Thanks to extra funding more students than ever participated in the EU’s flagship education and training programme last year.
Nearly 200 000 students received EU funding in 2008-09 to study or undertake traineeships abroad – an increase of 8.7% compared with the previous funding period.
The sharp rise in participation, coinciding with a 12% increase in the Erasmus budget, shows that students are eager to take advantage of the funds if they’re available. The average monthly grant was also raised to €272 – meaning a bit more money than before for students to cover living costs.
Erasmus is one of the most popular EU programmes, with over 2.2 million students taking part since it began in 1987. It gives students in higher education the chance to spend between 3 and 12 months in another European country – either to study or for on-the-job training.
With the addition of Croatia and the former Yugoslav Republic of Macedonia in 2009, over 4 000 higher education institutions in 33 European countries now participate in the programme.
Spain, France and Germany were the most popular destinations and these three countries also sent the highest number of students, accounting for 40% of the total numbers.
Courses taken in another country are recognised by the student's home university, so a term or two abroad is not time wasted. As well as broadening academic opportunities, on a personal level the programme fosters intercultural skills and helps students become more independent.

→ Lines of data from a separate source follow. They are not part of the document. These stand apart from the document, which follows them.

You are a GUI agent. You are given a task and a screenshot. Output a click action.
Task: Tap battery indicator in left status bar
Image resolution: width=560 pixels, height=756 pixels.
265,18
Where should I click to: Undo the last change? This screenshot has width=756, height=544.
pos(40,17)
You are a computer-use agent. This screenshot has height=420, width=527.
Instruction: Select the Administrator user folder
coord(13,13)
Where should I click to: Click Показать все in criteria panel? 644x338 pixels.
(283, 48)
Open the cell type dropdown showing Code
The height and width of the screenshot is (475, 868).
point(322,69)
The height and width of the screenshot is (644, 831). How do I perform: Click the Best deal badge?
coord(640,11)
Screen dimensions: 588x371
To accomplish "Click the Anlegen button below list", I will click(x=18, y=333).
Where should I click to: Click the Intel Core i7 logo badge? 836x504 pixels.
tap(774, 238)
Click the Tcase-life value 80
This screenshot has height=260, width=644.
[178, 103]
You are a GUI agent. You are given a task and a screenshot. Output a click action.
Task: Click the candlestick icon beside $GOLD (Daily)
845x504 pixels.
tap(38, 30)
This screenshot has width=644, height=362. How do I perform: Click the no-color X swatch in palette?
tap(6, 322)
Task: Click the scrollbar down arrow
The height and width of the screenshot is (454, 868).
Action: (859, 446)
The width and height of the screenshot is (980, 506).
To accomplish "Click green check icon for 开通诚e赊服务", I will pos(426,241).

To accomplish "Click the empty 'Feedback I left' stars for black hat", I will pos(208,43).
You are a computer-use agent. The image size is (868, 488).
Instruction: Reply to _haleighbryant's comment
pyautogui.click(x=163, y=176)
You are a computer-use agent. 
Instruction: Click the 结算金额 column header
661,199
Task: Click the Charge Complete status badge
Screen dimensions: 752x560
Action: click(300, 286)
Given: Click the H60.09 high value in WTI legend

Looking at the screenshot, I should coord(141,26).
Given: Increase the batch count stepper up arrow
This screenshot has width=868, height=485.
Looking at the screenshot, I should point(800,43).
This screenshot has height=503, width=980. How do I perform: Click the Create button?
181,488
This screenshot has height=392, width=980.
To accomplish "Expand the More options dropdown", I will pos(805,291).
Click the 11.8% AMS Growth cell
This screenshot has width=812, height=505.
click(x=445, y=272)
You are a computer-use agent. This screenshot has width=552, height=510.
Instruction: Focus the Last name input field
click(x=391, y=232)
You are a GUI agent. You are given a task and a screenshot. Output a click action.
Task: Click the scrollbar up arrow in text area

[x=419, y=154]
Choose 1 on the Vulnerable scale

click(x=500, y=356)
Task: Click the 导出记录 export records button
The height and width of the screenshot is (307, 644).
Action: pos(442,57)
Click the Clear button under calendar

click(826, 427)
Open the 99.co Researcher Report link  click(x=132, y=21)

In 2007 the scope of Erasmus funding widened to give students the chance to go abroad for work placements in businesses or organisations. Some 30 400 students took this opportunity in 2008-09 – up more than 50% on the previous year. Numbers for teaching staff from higher education institutions benefitting from the scheme also rose, to 36 400.
The Erasmus programme contributes to the EU’s new strategy for growth and jobs – Europe 2020 – by equipping young people with the transferable skills required in an ever more competitive global market.